# PROBLEMS:
a) Who created the concept of eschatology, according to the passage on eschatology?
b) Using the passage on eschatology, explain what the term eschatology is derived from and why Calov's concept is described as a new name rather than a new subject.

# DOCUMENT EXTRACT:
━━━━━━

The concept of eschatology was created by the Lutheran theologian Abraham Calov (1612–1686) and became popular through the works of the Prussian Reformed theologian F. D. E. Schleiermacher (1768–1834). It is derived from a sentence in Jesus Sirach: "In whatever you do, remember your last days [Greek: ta eschata ], and you will never sin" (Sir. 7:36). Calov's concept is nothing but a new name for the traditional genre of Christian dogmatic treatises about "the last things" (Latin: De novissimis or De extremis ). Generally, it can be said that eschatology deals with death and the things that, according to Christian doctrine, happen after death: the resurrection, the last judgment, and the eternal life in the Beyond. Relatively recently scholars in religious studies have begun to apply the concept of eschatology to the teachings about death and immortality in virtually all religions. But a continuous tradition of eschatological doctrine exists only in Christian theology.

━━━━━━

# AVAILABLE DATA:

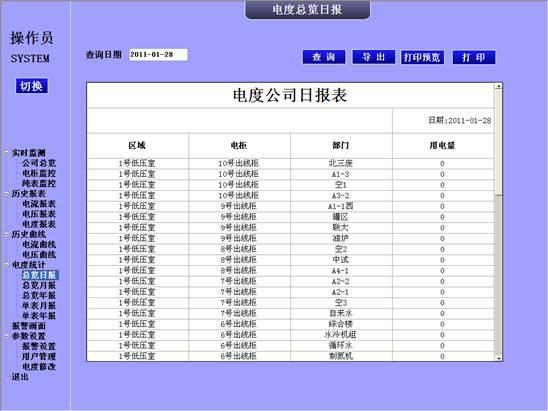
Task: Open the 报警画面 alarm screen
Action: point(29,326)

━━━━━━

# RESULTS FOR EACH TASK:
a) The Lutheran theologian Abraham Calov (1612–1686).

b) The term is derived from Sirach 7:36, "In whatever you do, remember your last days, and you will never sin," where "last days" renders the Greek ta eschata. It is only a new name because it labels the traditional genre of Christian dogmatic treatises about "the last things" (De novissimis or De extremis).